Transcribe the records below. Leave nothing out and change nothing.
====== Dataset extract
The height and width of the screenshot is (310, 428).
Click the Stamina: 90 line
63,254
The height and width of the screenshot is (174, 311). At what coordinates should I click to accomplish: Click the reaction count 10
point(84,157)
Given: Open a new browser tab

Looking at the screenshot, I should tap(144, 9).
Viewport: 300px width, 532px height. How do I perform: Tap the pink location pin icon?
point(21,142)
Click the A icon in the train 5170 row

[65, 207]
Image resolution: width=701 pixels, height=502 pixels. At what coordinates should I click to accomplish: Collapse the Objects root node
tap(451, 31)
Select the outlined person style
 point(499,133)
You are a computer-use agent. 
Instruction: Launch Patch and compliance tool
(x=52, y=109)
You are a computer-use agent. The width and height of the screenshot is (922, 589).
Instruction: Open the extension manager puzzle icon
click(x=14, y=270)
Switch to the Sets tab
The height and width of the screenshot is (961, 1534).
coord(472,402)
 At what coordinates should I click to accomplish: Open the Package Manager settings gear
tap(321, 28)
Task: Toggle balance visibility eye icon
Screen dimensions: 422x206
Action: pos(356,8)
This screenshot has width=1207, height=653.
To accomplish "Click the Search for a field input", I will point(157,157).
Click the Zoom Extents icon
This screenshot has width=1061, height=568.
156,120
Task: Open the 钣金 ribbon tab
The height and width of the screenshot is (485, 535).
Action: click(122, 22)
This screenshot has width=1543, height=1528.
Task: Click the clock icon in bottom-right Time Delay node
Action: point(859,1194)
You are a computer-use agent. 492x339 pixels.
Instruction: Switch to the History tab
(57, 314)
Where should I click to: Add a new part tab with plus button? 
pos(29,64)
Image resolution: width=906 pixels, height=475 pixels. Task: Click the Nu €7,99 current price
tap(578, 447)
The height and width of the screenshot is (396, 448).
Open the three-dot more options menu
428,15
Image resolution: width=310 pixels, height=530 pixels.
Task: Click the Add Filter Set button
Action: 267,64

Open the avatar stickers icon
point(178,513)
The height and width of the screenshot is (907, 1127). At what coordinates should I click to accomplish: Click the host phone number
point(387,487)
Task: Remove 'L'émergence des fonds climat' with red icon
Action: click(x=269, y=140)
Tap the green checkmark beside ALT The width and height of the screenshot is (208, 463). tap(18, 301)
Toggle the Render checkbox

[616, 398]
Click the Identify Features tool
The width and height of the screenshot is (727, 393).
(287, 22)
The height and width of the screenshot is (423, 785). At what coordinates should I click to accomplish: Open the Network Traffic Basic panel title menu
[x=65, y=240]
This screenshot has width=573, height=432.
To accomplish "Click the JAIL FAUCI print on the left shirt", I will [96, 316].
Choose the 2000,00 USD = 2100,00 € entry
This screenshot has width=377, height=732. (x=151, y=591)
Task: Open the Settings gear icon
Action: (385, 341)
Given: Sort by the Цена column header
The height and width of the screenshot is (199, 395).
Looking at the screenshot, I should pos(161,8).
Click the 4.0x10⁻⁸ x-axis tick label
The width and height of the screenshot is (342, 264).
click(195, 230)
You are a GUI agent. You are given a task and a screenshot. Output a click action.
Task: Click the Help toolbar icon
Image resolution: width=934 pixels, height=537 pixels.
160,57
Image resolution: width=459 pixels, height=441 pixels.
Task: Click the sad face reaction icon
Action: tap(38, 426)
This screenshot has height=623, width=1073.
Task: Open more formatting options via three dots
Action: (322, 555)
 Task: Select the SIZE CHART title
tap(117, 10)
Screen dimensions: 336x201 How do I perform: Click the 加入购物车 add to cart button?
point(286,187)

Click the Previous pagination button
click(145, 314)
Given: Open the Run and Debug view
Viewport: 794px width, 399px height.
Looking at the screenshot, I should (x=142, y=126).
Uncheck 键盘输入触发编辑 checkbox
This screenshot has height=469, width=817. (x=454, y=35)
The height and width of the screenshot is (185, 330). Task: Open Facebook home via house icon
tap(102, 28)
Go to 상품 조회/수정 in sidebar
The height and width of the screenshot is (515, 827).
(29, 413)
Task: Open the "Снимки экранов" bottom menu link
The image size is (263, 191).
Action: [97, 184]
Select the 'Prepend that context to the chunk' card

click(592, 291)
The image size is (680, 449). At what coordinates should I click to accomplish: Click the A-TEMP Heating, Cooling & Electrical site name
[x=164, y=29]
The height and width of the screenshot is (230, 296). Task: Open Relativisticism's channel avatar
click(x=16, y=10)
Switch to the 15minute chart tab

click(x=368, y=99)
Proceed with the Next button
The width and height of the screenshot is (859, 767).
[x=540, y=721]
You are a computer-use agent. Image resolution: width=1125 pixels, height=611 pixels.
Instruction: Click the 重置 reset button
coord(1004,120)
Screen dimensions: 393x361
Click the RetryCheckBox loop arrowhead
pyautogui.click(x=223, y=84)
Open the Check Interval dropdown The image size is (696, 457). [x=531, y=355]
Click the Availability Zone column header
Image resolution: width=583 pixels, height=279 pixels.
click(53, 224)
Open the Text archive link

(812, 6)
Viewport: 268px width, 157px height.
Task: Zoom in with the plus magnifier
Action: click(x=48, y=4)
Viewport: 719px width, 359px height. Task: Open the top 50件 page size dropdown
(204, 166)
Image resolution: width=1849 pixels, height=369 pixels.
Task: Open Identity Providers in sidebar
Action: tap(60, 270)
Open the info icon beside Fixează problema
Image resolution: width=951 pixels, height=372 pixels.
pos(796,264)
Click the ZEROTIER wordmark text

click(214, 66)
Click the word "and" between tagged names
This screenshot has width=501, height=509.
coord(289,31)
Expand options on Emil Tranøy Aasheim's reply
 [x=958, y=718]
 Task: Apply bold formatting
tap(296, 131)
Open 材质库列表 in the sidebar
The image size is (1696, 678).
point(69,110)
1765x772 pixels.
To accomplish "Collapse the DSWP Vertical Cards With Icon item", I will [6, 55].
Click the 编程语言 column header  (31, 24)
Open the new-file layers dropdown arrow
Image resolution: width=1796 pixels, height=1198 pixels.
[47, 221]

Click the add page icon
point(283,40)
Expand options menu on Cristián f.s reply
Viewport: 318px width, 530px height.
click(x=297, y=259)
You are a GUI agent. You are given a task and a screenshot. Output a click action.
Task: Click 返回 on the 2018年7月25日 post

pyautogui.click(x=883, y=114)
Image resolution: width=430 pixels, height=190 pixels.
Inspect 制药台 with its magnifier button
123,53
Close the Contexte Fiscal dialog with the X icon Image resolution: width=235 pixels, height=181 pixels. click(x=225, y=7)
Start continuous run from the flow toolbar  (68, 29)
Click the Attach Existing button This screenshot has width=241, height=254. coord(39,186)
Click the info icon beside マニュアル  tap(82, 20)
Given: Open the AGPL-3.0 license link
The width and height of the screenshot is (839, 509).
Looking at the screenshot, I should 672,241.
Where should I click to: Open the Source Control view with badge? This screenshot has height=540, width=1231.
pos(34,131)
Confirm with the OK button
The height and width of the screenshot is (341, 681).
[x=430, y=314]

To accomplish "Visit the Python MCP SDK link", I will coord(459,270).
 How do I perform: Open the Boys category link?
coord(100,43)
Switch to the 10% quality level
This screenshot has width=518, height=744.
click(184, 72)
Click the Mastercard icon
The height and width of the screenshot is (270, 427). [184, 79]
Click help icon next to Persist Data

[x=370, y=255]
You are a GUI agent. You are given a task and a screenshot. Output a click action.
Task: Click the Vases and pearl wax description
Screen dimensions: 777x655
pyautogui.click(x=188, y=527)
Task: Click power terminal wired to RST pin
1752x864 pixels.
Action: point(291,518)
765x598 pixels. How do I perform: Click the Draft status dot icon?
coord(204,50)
============
**Solution to the problem:**
The height and width of the screenshot is (310, 428).
Click the Stamina: 90 line
63,254
The height and width of the screenshot is (174, 311). At what coordinates should I click to accomplish: Click the reaction count 10
point(84,157)
Given: Open a new browser tab

Looking at the screenshot, I should tap(144, 9).
Viewport: 300px width, 532px height. How do I perform: Tap the pink location pin icon?
point(21,142)
Click the A icon in the train 5170 row

[65, 207]
Image resolution: width=701 pixels, height=502 pixels. At what coordinates should I click to accomplish: Collapse the Objects root node
tap(451, 31)
Select the outlined person style
 point(499,133)
You are a computer-use agent. 
Instruction: Launch Patch and compliance tool
(x=52, y=109)
You are a computer-use agent. The width and height of the screenshot is (922, 589).
Instruction: Open the extension manager puzzle icon
click(x=14, y=270)
Switch to the Sets tab
The height and width of the screenshot is (961, 1534).
coord(472,402)
 At what coordinates should I click to accomplish: Open the Package Manager settings gear
tap(321, 28)
Task: Toggle balance visibility eye icon
Screen dimensions: 422x206
Action: pos(356,8)
This screenshot has width=1207, height=653.
To accomplish "Click the Search for a field input", I will point(157,157).
Click the Zoom Extents icon
This screenshot has width=1061, height=568.
156,120
Task: Open the 钣金 ribbon tab
The height and width of the screenshot is (485, 535).
Action: click(122, 22)
This screenshot has width=1543, height=1528.
Task: Click the clock icon in bottom-right Time Delay node
Action: point(859,1194)
You are a computer-use agent. 492x339 pixels.
Instruction: Switch to the History tab
(57, 314)
Where should I click to: Add a new part tab with plus button? 
pos(29,64)
Image resolution: width=906 pixels, height=475 pixels. Task: Click the Nu €7,99 current price
tap(578, 447)
The height and width of the screenshot is (396, 448).
Open the three-dot more options menu
428,15
Image resolution: width=310 pixels, height=530 pixels.
Task: Click the Add Filter Set button
Action: 267,64

Open the avatar stickers icon
point(178,513)
The height and width of the screenshot is (907, 1127). At what coordinates should I click to accomplish: Click the host phone number
point(387,487)
Task: Remove 'L'émergence des fonds climat' with red icon
Action: click(x=269, y=140)
Tap the green checkmark beside ALT The width and height of the screenshot is (208, 463). tap(18, 301)
Toggle the Render checkbox

[616, 398]
Click the Identify Features tool
The width and height of the screenshot is (727, 393).
(287, 22)
The height and width of the screenshot is (423, 785). At what coordinates should I click to accomplish: Open the Network Traffic Basic panel title menu
[x=65, y=240]
This screenshot has width=573, height=432.
To accomplish "Click the JAIL FAUCI print on the left shirt", I will [96, 316].
Choose the 2000,00 USD = 2100,00 € entry
This screenshot has width=377, height=732. (x=151, y=591)
Task: Open the Settings gear icon
Action: (385, 341)
Given: Sort by the Цена column header
The height and width of the screenshot is (199, 395).
Looking at the screenshot, I should pos(161,8).
Click the 4.0x10⁻⁸ x-axis tick label
The width and height of the screenshot is (342, 264).
click(195, 230)
You are a GUI agent. You are given a task and a screenshot. Output a click action.
Task: Click the Help toolbar icon
Image resolution: width=934 pixels, height=537 pixels.
160,57
Image resolution: width=459 pixels, height=441 pixels.
Task: Click the sad face reaction icon
Action: tap(38, 426)
This screenshot has height=623, width=1073.
Task: Open more formatting options via three dots
Action: (322, 555)
 Task: Select the SIZE CHART title
tap(117, 10)
Screen dimensions: 336x201 How do I perform: Click the 加入购物车 add to cart button?
point(286,187)

Click the Previous pagination button
click(145, 314)
Given: Open the Run and Debug view
Viewport: 794px width, 399px height.
Looking at the screenshot, I should (x=142, y=126).
Uncheck 键盘输入触发编辑 checkbox
This screenshot has height=469, width=817. (x=454, y=35)
The height and width of the screenshot is (185, 330). Task: Open Facebook home via house icon
tap(102, 28)
Go to 상품 조회/수정 in sidebar
The height and width of the screenshot is (515, 827).
(29, 413)
Task: Open the "Снимки экранов" bottom menu link
The image size is (263, 191).
Action: [97, 184]
Select the 'Prepend that context to the chunk' card

click(592, 291)
The image size is (680, 449). At what coordinates should I click to accomplish: Click the A-TEMP Heating, Cooling & Electrical site name
[x=164, y=29]
The height and width of the screenshot is (230, 296). Task: Open Relativisticism's channel avatar
click(x=16, y=10)
Switch to the 15minute chart tab

click(x=368, y=99)
Proceed with the Next button
The width and height of the screenshot is (859, 767).
[x=540, y=721]
You are a computer-use agent. Image resolution: width=1125 pixels, height=611 pixels.
Instruction: Click the 重置 reset button
coord(1004,120)
Screen dimensions: 393x361
Click the RetryCheckBox loop arrowhead
pyautogui.click(x=223, y=84)
Open the Check Interval dropdown The image size is (696, 457). [x=531, y=355]
Click the Availability Zone column header
Image resolution: width=583 pixels, height=279 pixels.
click(53, 224)
Open the Text archive link

(812, 6)
Viewport: 268px width, 157px height.
Task: Zoom in with the plus magnifier
Action: click(x=48, y=4)
Viewport: 719px width, 359px height. Task: Open the top 50件 page size dropdown
(204, 166)
Image resolution: width=1849 pixels, height=369 pixels.
Task: Open Identity Providers in sidebar
Action: tap(60, 270)
Open the info icon beside Fixează problema
Image resolution: width=951 pixels, height=372 pixels.
pos(796,264)
Click the ZEROTIER wordmark text

click(214, 66)
Click the word "and" between tagged names
This screenshot has width=501, height=509.
coord(289,31)
Expand options on Emil Tranøy Aasheim's reply
 [x=958, y=718]
 Task: Apply bold formatting
tap(296, 131)
Open 材质库列表 in the sidebar
The image size is (1696, 678).
point(69,110)
1765x772 pixels.
To accomplish "Collapse the DSWP Vertical Cards With Icon item", I will [6, 55].
Click the 编程语言 column header  (31, 24)
Open the new-file layers dropdown arrow
Image resolution: width=1796 pixels, height=1198 pixels.
[47, 221]

Click the add page icon
point(283,40)
Expand options menu on Cristián f.s reply
Viewport: 318px width, 530px height.
click(x=297, y=259)
You are a GUI agent. You are given a task and a screenshot. Output a click action.
Task: Click 返回 on the 2018年7月25日 post

pyautogui.click(x=883, y=114)
Image resolution: width=430 pixels, height=190 pixels.
Inspect 制药台 with its magnifier button
123,53
Close the Contexte Fiscal dialog with the X icon Image resolution: width=235 pixels, height=181 pixels. click(x=225, y=7)
Start continuous run from the flow toolbar  (68, 29)
Click the Attach Existing button This screenshot has width=241, height=254. coord(39,186)
Click the info icon beside マニュアル  tap(82, 20)
Given: Open the AGPL-3.0 license link
The width and height of the screenshot is (839, 509).
Looking at the screenshot, I should 672,241.
Where should I click to: Open the Source Control view with badge? This screenshot has height=540, width=1231.
pos(34,131)
Confirm with the OK button
The height and width of the screenshot is (341, 681).
[x=430, y=314]

To accomplish "Visit the Python MCP SDK link", I will coord(459,270).
 How do I perform: Open the Boys category link?
coord(100,43)
Switch to the 10% quality level
This screenshot has width=518, height=744.
click(184, 72)
Click the Mastercard icon
The height and width of the screenshot is (270, 427). [184, 79]
Click help icon next to Persist Data

[x=370, y=255]
You are a GUI agent. You are given a task and a screenshot. Output a click action.
Task: Click the Vases and pearl wax description
Screen dimensions: 777x655
pyautogui.click(x=188, y=527)
Task: Click power terminal wired to RST pin
1752x864 pixels.
Action: point(291,518)
765x598 pixels. How do I perform: Click the Draft status dot icon?
coord(204,50)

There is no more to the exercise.